Respect is extreeeemely subjective.
TH: I fully appreciate that headspace can be a challenge, but you answered it yourself. Awareness of where and when.
CJ: I was raised to be respectful of other people in everyday life. Being a nuisance, being loud, being obnoxious, and generally disregarding and disrespecting the people around you is something which everyone should know is unacceptable. Headspace and playfulness is no excuse to break this. So the question becomes; are these pups like this generally or do they have problems controlling themselves when they are playing. I think if they are like this generally then whatever you say is going to fall on deaf ears, so that is the question Papa woof asks, what happens when no is not accepted. I don’t think I could answer that and that is the issue. If they are just a little carried away then clearly they should be receptive to comment, but how do you know which it would be and what do you do if they don’t listen.

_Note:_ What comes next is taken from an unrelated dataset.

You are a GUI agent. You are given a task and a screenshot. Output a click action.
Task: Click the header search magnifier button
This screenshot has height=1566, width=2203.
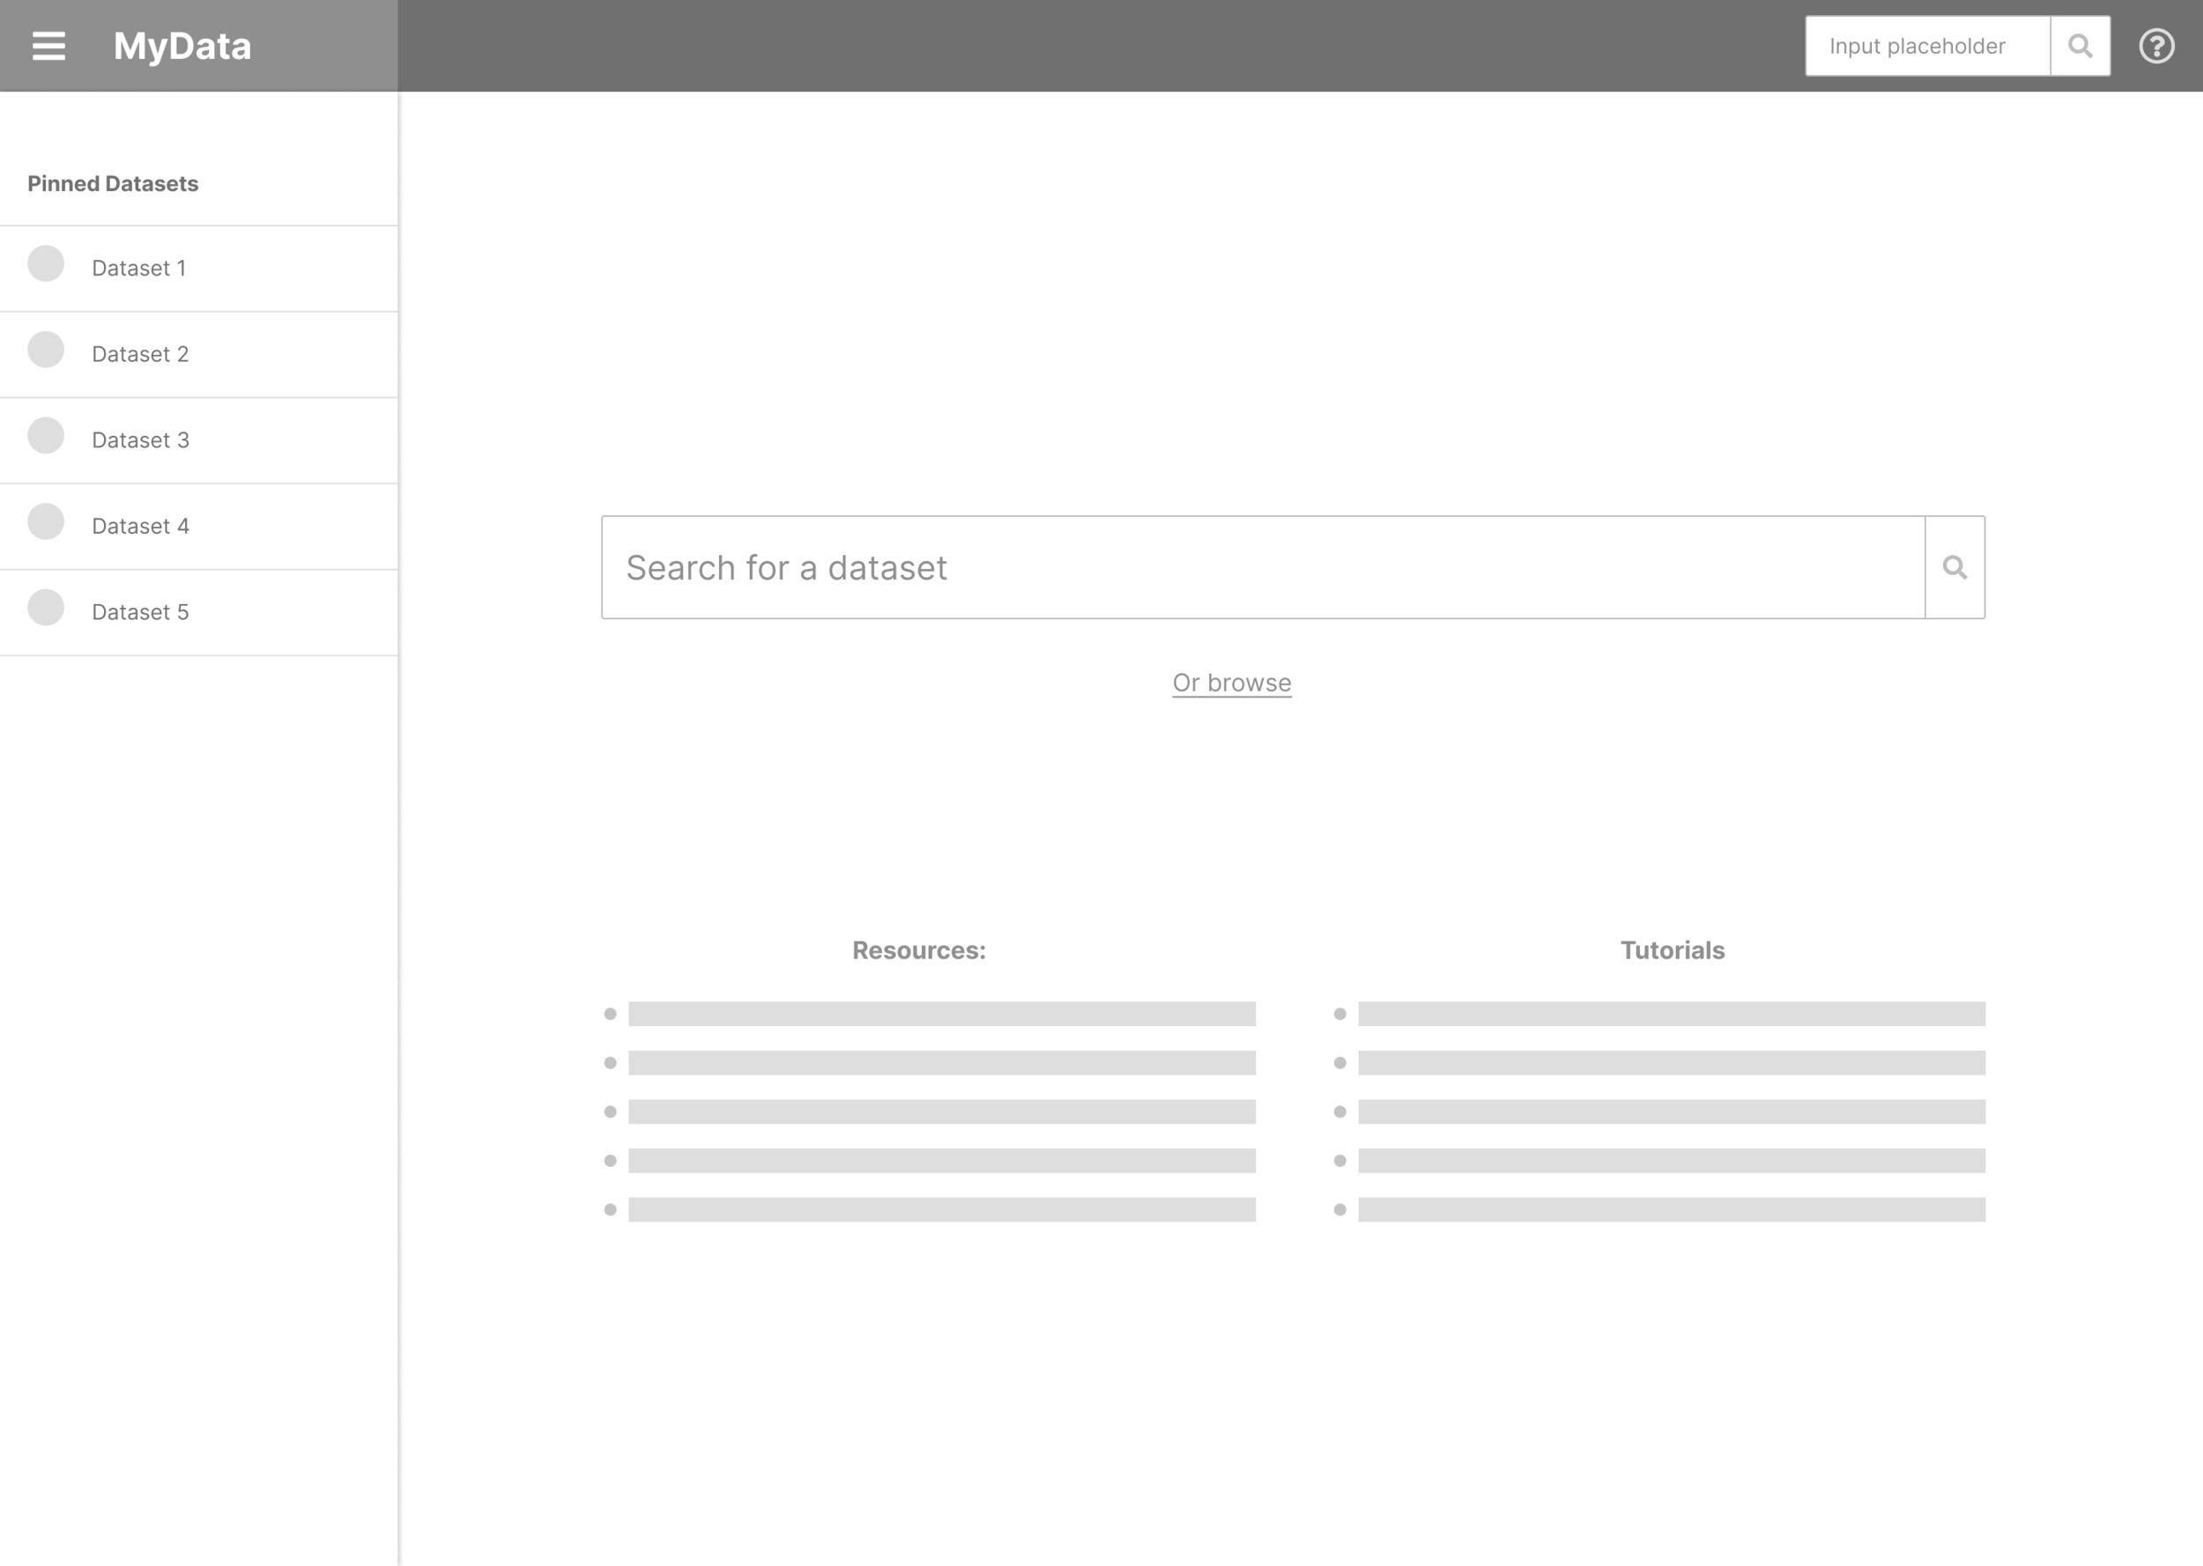[2081, 45]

JH: s every event a popularity contest? Because that’s what I see a lot, and problems seem to stem from that also, poor behavior, big egos ect.

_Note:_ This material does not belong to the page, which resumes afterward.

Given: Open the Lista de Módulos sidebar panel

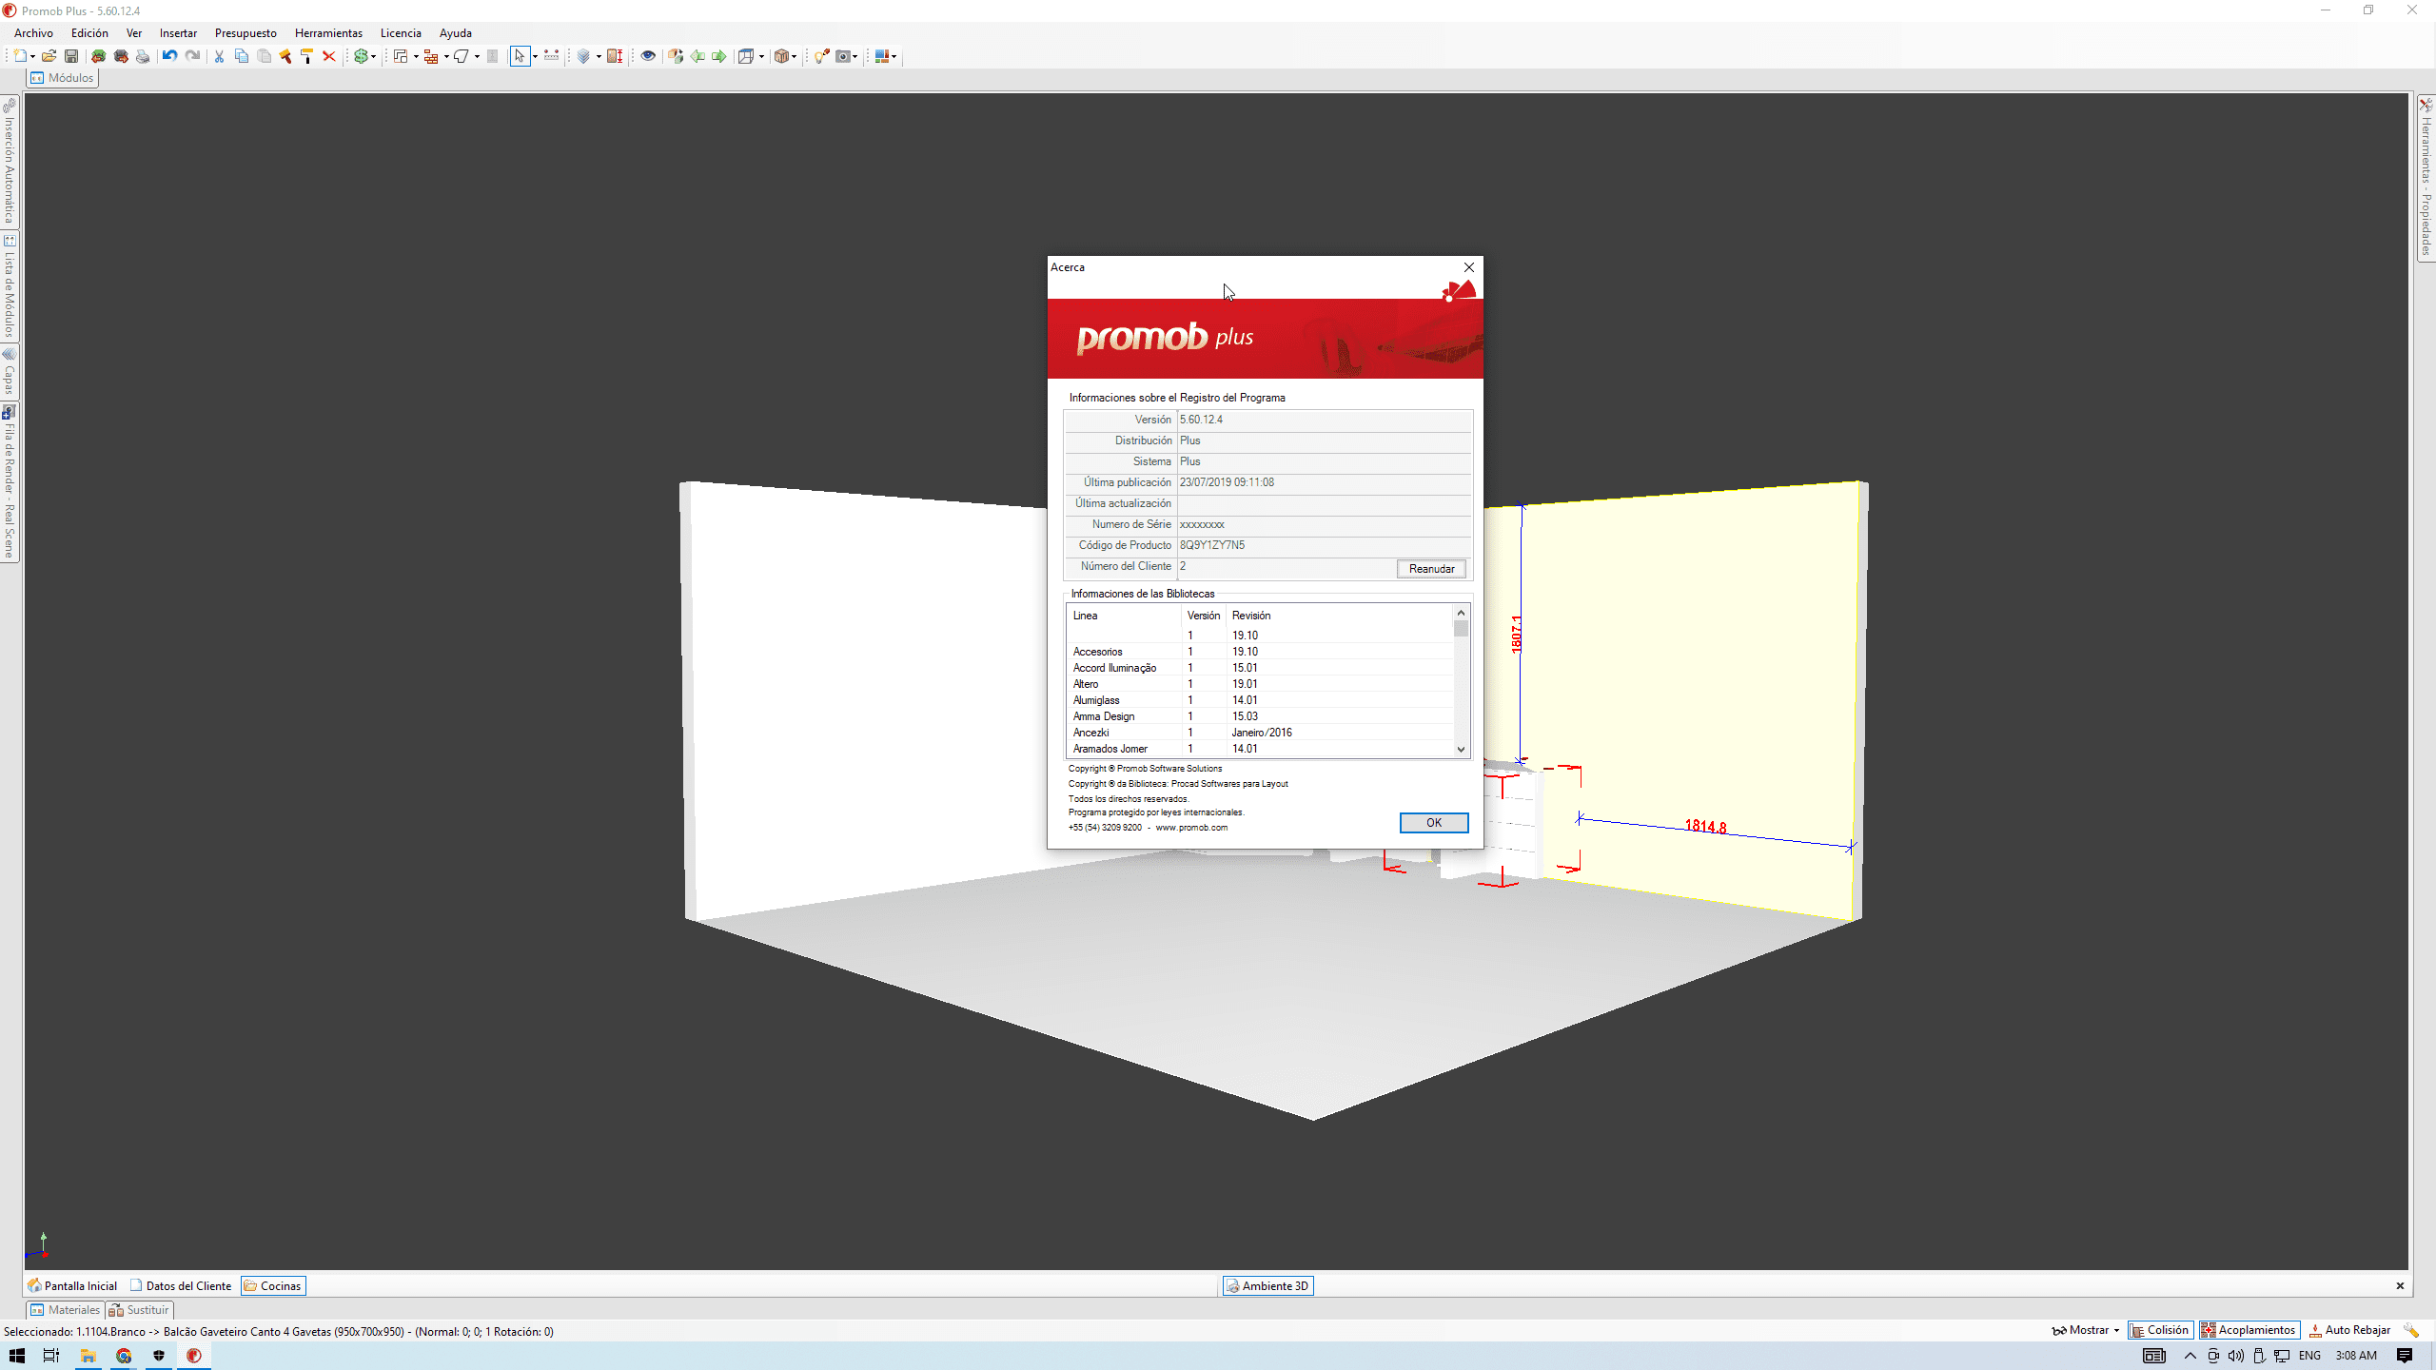Looking at the screenshot, I should point(10,285).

MM: I’ve noticed that far too many pups use the phrase “Head space”to mean that they can do what they want without suffering any consequences. Both in or out of head space the pup is aware of what is right and what is wrong. I have also noted that a lot of the pups seem to grow an extra dose of attitude once they don their gear. In the past I’ve encountered rude comments from groups of pups and handlers because I wasn’t what they thought was their standard of dress or maybe because of how I look. I thought that this behavior was uncalled for and on a couple of occasions made that comment. One of the handlers actually came over to me and said that I needed to excuse their actions because they were in
Head Space”. I informed him that that was no excuse for acting badly. And that’s just how I feel. There is never an excuse for acting rudely.
JT: In my opinion it is my handlers responsibility for the strict training, control and the safety of his pup (and others). In head space I require the guidance and the firm hand of my trainer, human logic is put on hold. Kind of the point. Ugh.
CJ: and that may work when a pup has a handler there, but not all pup’s do.
MM: Not all pups have trainers/handlers.
GP: That’s true but we are all adults and hopefully understand how we would want to be treated when out and about.
MM: One would think so wouldn’t one. By the way. Happy Birthday. I hope that you had a great day.
JA: Well how to handle it when an issue comes up depends on each. With me people try to yell at me about something an that don’t work cause yelling just makes me mad and i don’t listen to 1 damn word. Talk to me normal after asking me y i did something will go much further.